Certainly, no calypso commentator has put a PNM boss under the sword over the past couple of decades, despite his obvious and dreadful failings. 

Performers look the other way even if there is raging crime, poverty, unemployment, and other social and economic problems. 

They foment rage on any anti-PNM regime. 

That is the new rule book, one that is heavily funded by taxpayers. 

In 1980, Relator told then-Prime Minister Dr. Eric Williams in song to “Take a Rest.” 

Relator won the calypso monarchy. 

Williams died in office the next year. 

But that was in an era before our indigenous culture came to be used for ethnic ascendancy. 

Not only is Fabien’s eye-popping castigation of Rowley a benchmark, it is matched by the public response. 

The song got a buoyant life on social media, where it mushroomed, attracting tens of thousands of ardent listeners within a couple of days. 

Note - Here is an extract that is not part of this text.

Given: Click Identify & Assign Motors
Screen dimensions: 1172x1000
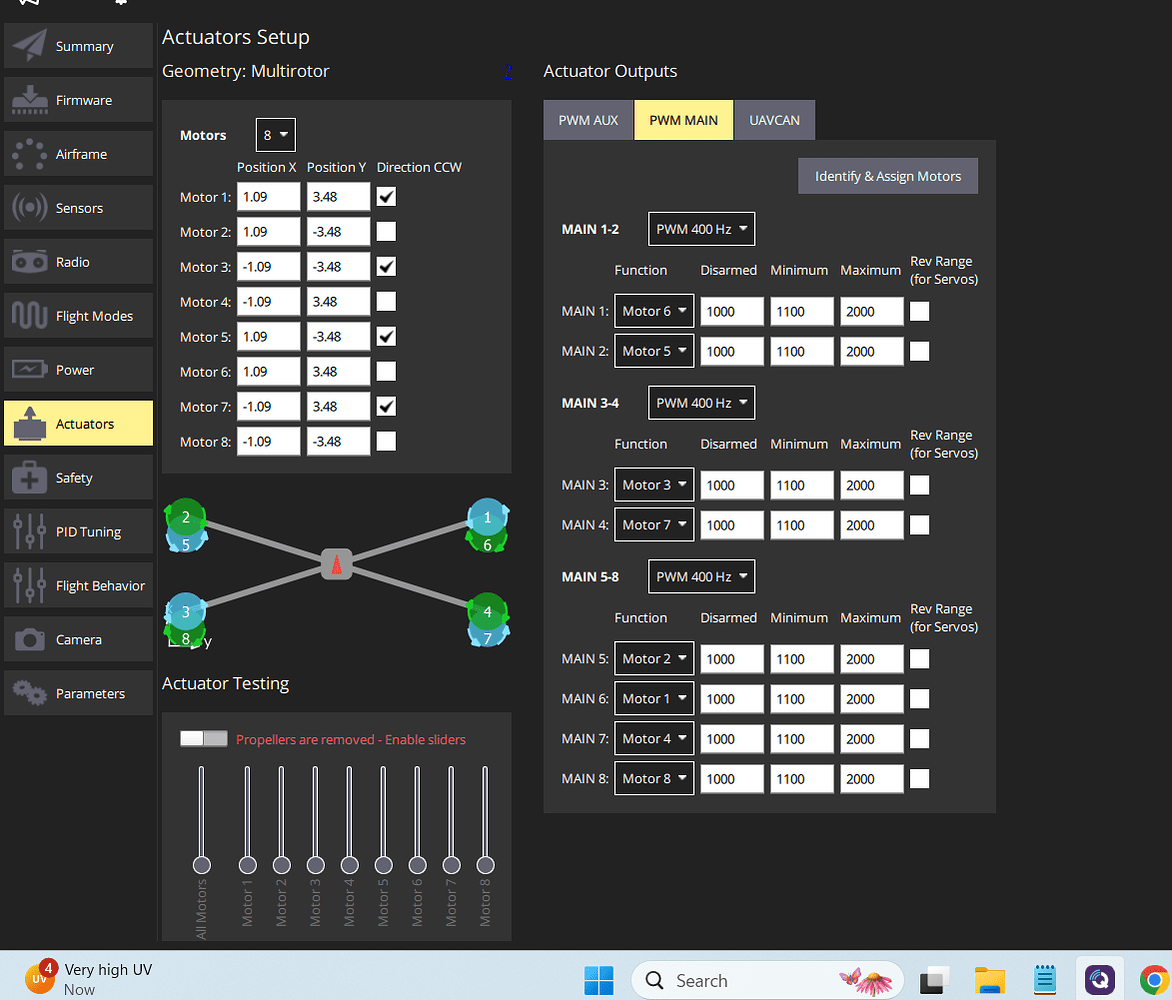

I don’t know if the soca-parang has been aired on radio stations, though I doubt that broadcasters would give oxygen to a caustic critique of an authoritarian prime minister. 

But with social media being the new meeting place, radio is irrelevant for a protest song that falls on fertile ground. 

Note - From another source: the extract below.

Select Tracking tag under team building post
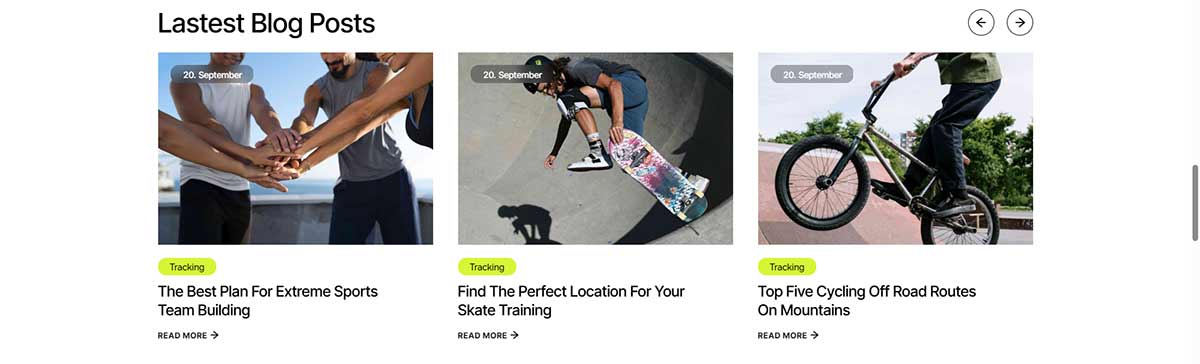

The criticisms of Fabien’s radical number appear to be far outnumbered by favourable comments and the social media flourish. 

And that may be a litmus test of the country’s political mood, and a verdict on the ruling regime. 

Surely, Rowley is aware of mass disenchantment, since he put off the local government polls on spurious grounds. 

Faris Al Rawi’s public spin for postponing the election has only further tarnished an already discredited politician. 

Under Rowley’s watch, the mass of poor and suffering has multiplied, crime is eating away the country’s soul and there is growing despair and discontent. 

His detached manner has not helped his cause, and neither have his cadre of non-performing officials and the seeming lack of vision for the land. 

Professor Selwyn Cudjoe captures the essence of the matter in saying that “Rowley does not really possess a coherent view of the society.” 

Cudjoe counsels that the Prime Minister “needs to attend to his duties in a humble manner.” 

Banish any such hope. 

Rowley’s imperious manner – captured in Fabien’s song – remains an intrinsic part of his make-up, and, even as age 73, there are no indications of him becoming even-tempered and unruffled. 

If the widespread endorsement of Fabien’s appraisal is a guide, many people have become worn down by Rowley’s belligerent manner, to add to his administration’s chronic underperformance. 

That does not necessarily mean a PNM revolt at the polls. 

It is simply that large numbers are disgruntled with Rowley’s style and substance.  

Also, don’t count on a rush of anti-PNM numbers from urban artistes. 

But Fabien’s audacious song exposes a political flashpoint in a way no sample survey could do. 

It suggests that the forthcoming months could be fascinating, even revealing, much like Fabien’s “We Doh Want No Row, Lee.”